Exercise details:
Copy exactly the lines of the data below that run from the line holding "The image size is (1220, 780)." through the line holding "Toggle visibility of Milling Stock", both ends included.

Records supplied:
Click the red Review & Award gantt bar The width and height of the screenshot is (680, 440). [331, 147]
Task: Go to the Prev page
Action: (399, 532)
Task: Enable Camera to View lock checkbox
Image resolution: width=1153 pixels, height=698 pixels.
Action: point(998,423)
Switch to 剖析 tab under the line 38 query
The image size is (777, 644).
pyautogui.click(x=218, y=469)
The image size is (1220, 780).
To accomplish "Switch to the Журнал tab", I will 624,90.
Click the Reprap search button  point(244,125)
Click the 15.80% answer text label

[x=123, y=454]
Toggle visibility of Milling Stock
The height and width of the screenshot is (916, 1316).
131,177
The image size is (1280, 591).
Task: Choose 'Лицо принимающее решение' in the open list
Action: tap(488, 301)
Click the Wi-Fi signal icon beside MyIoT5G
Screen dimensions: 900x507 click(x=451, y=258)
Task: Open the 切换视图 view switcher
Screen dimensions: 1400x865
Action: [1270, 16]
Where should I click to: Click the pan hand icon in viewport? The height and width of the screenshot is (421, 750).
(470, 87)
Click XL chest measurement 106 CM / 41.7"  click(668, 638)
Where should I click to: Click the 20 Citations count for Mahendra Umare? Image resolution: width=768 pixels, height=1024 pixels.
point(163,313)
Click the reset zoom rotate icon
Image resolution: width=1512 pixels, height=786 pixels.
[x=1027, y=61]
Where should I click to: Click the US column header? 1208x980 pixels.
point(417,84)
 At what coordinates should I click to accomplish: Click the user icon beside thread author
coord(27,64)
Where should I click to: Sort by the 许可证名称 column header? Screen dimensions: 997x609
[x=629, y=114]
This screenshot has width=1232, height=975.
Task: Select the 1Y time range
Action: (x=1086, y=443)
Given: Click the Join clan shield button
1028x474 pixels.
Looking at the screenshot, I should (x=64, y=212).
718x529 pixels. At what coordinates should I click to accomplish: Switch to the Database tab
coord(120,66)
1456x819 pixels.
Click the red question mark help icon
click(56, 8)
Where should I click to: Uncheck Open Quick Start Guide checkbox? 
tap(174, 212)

Task output:
The image size is (1220, 780).
To accomplish "Switch to the Журнал tab", I will 624,90.
Click the Reprap search button  point(244,125)
Click the 15.80% answer text label

[x=123, y=454]
Toggle visibility of Milling Stock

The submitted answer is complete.